→ **Trecho do texto**
Severino Francisco
Arquiteto e professor emérito da Universidade de Brasília (UnB), Frederico Holanda chegou a Brasília em 1962, em um Fusquinha, envolvido nas nuvens de poeira. Teve a impressão de entrar em uma cidade intergaláctica. Nunca mais parou de pesquisar a cidade. Os elogios de Frederico a Brasília têm credibilidade, porque ele é um crítico agudo do que chama espaços de exceção, espaços que isolam funções da cidade em Brasília. E, nesta entrevista, ele mostra como Brasília é o modernismo transformado em cidade, espicaça os espaços de exceção, sustenta que o Itamaraty é o prédio mais importante da história da arquitetura e fala do que é moderno e do que é eterno no desenho de Lucio Costa.
Brasília é o modernismo transformado em cidade?
Sim, mas Brasília não é a primeira. Chandigard, projetada por Le Corbusier, na Índia, é de um pouco antes. Mas Corbusier brigou com os indianos, a cidade projetada não é exatamente a que está lá. Eu diria que Brasília é a primeira grande materialização inteira, exaustiva e completa do modernismo transformado em cidade. Os europeus e os norte-americanos têm uma dor de cotovelo do cão por causa disso. Nunca fizeram nada parecido.
O título de um livro seu é Brasília cidade moderna, cidade eterna. O que é moderno e o que é eterno em Brasília?

→ **Trecho dos dados**
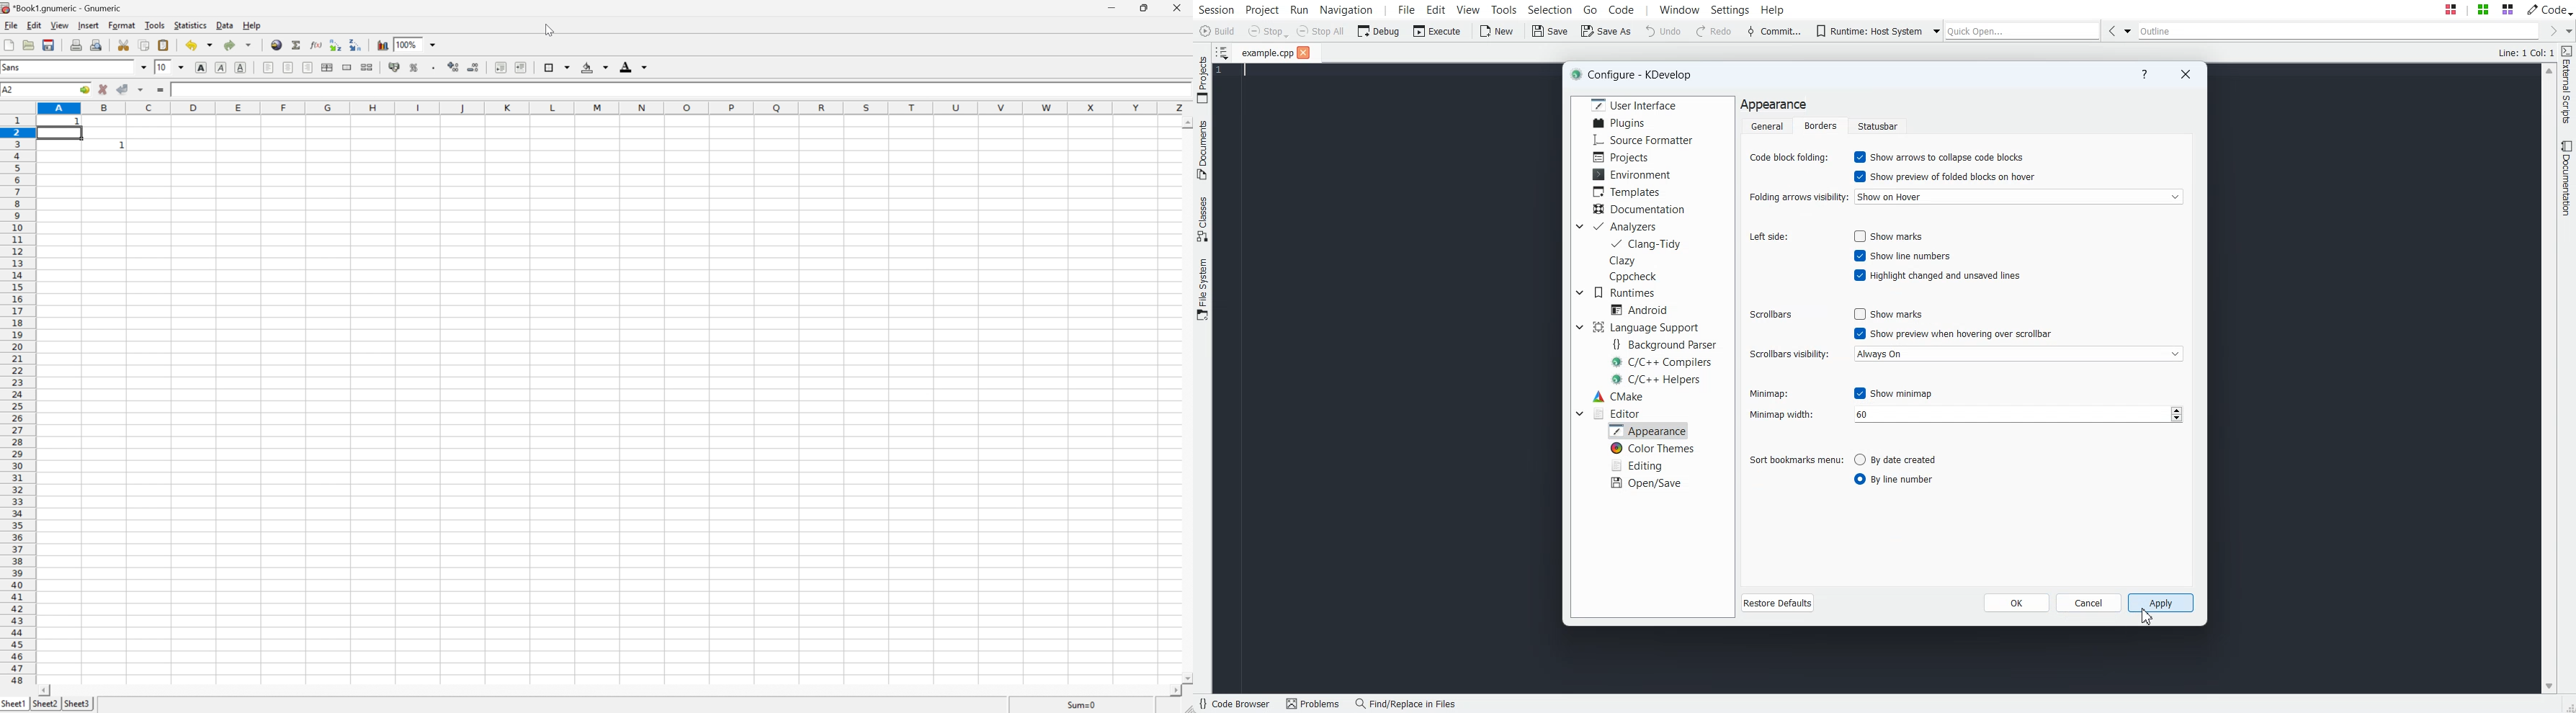 This screenshot has height=728, width=2576. I want to click on view, so click(59, 26).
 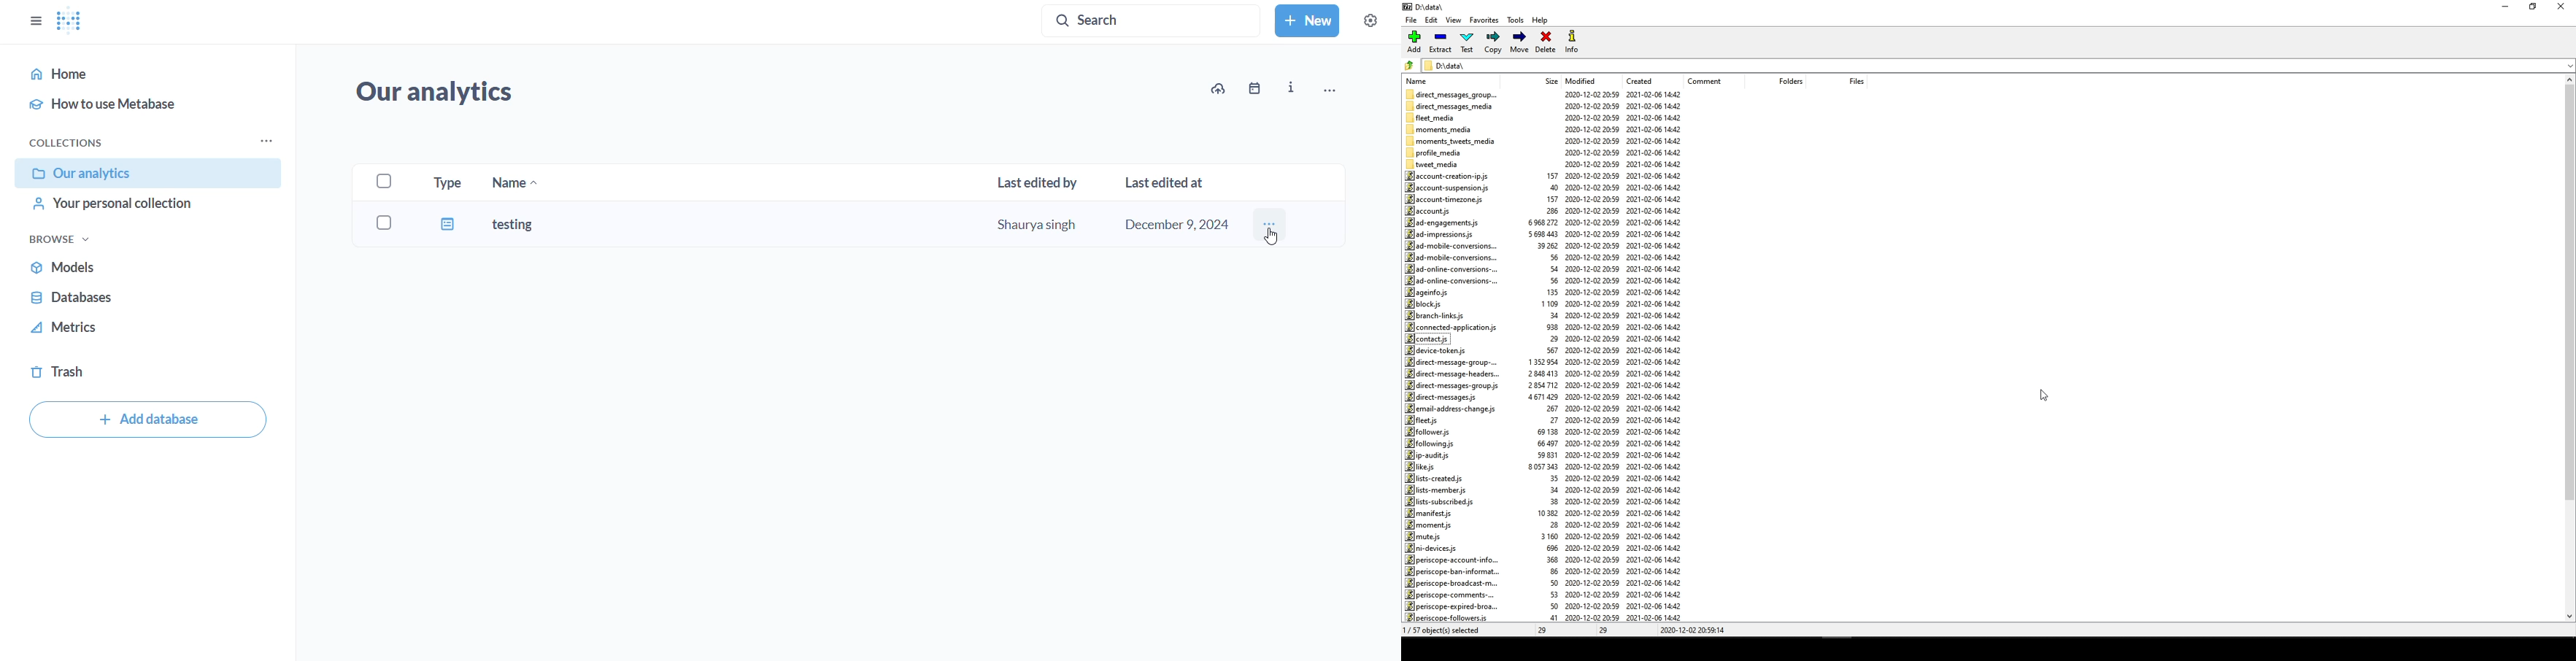 I want to click on account.js, so click(x=1432, y=210).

→ **Exercícios**
1. As afirmações a seguir concordam com a entrevista sobre Brasília? Responda sim ou não a cada uma e cite as palavras do texto que decidem. (a) Frederico Holanda chegou a Brasília em 1962. (b) Chandigard foi projetada depois de Brasília. (c) Os europeus e os norte-americanos já tinham feito algo parecido com Brasília.
2. Segundo a entrevista sobre Brasília, em que veículo Frederico Holanda chegou à cidade?
3. Na entrevista sobre Brasília, quais adjetivos qualificam a materialização do modernismo na frase que começa com "Eu diria que Brasília"?

→ **Respostas**
1.
(a) Sim: "chegou a Brasília em 1962".
(b) Não: "é de um pouco antes".
(c) Não: "Nunca fizeram nada parecido."

2. Em um Fusquinha.

3. Grande, inteira, exaustiva e completa.